Being aware of healthcare is all too important now with the upcoming midterm election. How people choose to vote will affect how healthcare in this country is configured going forward.

During the current midterm campaigns, healthcare has been dominating campaign advertisements. According to a study done by the Wesleyan Media Project, 37 percent of all ads in August referenced healthcare, which is up five percent compared to the time period Jan. 1, 2017 to July 31, 2018.

Sen. Tammy Baldwin based her platform around healthcare. Baldwin struggled with a lack of insurance ever since she was diagnosed with a serious childhood illness at age 9. Her grandparents’ plan didn’t allow her to be listed as a dependent, so her care was not covered. Baldwin helped to craft the Affordable Care Act, and today she works hard to provide quality healthcare for all Americans.

Votes impact policies like the Affordable Care Act, which affects an estimated 30 million people, the majority being minorities. Prior to the ACA, more than 40 percent of Latinos were uninsured. After the ACA passed, that number dropped to 25 percent, according to The Commonwealth Fund. Latinos experienced the largest decline in the rate of those uninsured compared to any other ethnic group.

Disparities still exist between the type of care and providers people receive based on things like class and race. For example, black Americans are sicker than white Americans and are dying at a much higher rate. Black men live, on average, six years fewer than white men, according to the American Bar Association. This may be due to lack of insurance because of economic and social inequalities.

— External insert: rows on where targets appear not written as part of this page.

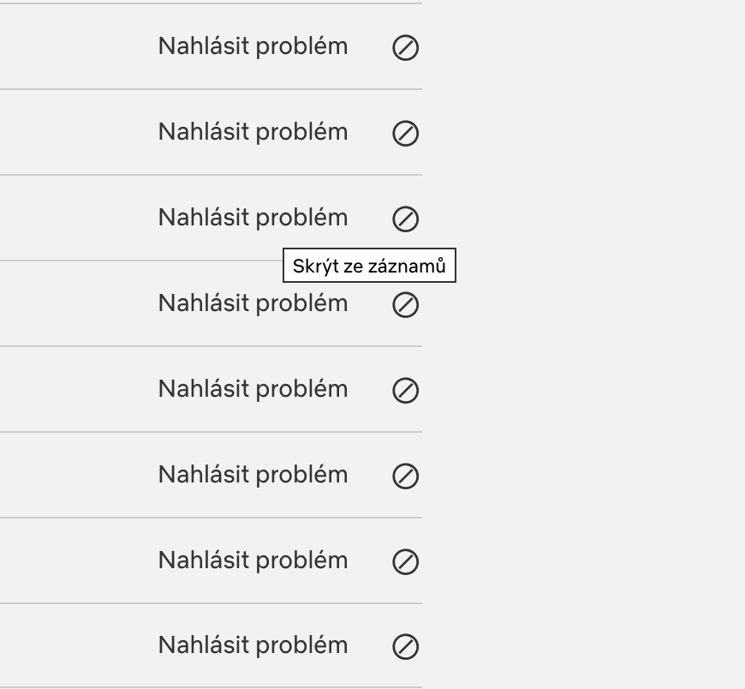The width and height of the screenshot is (745, 689).
Task: Open 'Nahlásit problém' in the second row
Action: tap(253, 132)
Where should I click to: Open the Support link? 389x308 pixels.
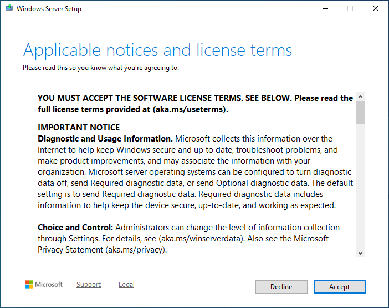89,285
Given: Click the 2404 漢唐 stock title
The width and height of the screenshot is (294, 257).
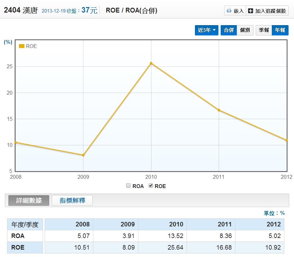Looking at the screenshot, I should 21,10.
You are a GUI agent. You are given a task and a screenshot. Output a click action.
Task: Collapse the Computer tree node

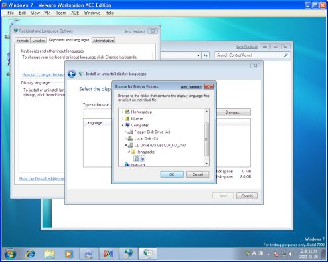(x=122, y=125)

Healthcare for mental health is another crucial aspect in the conversation. Those who do not have access to healthcare have less ability to access resources to improve mental health, such as professional counselors or medication. This lack of care can take a toll on physical health as well.

The United States is the only industrialized country in the world that doesn’t have a nationalized healthcare system. By determining quality of healthcare based on what one can afford, the American healthcare system inevitably discriminates against some citizens. Healthcare is a basic human right, and it shouldn’t be a choice of the government whether or not someone has access to it.

People don’t understand the privilege they have because they don’t have to recognize they have it. Having an understanding of how healthcare affects others can help individuals understand one another in a broader sense.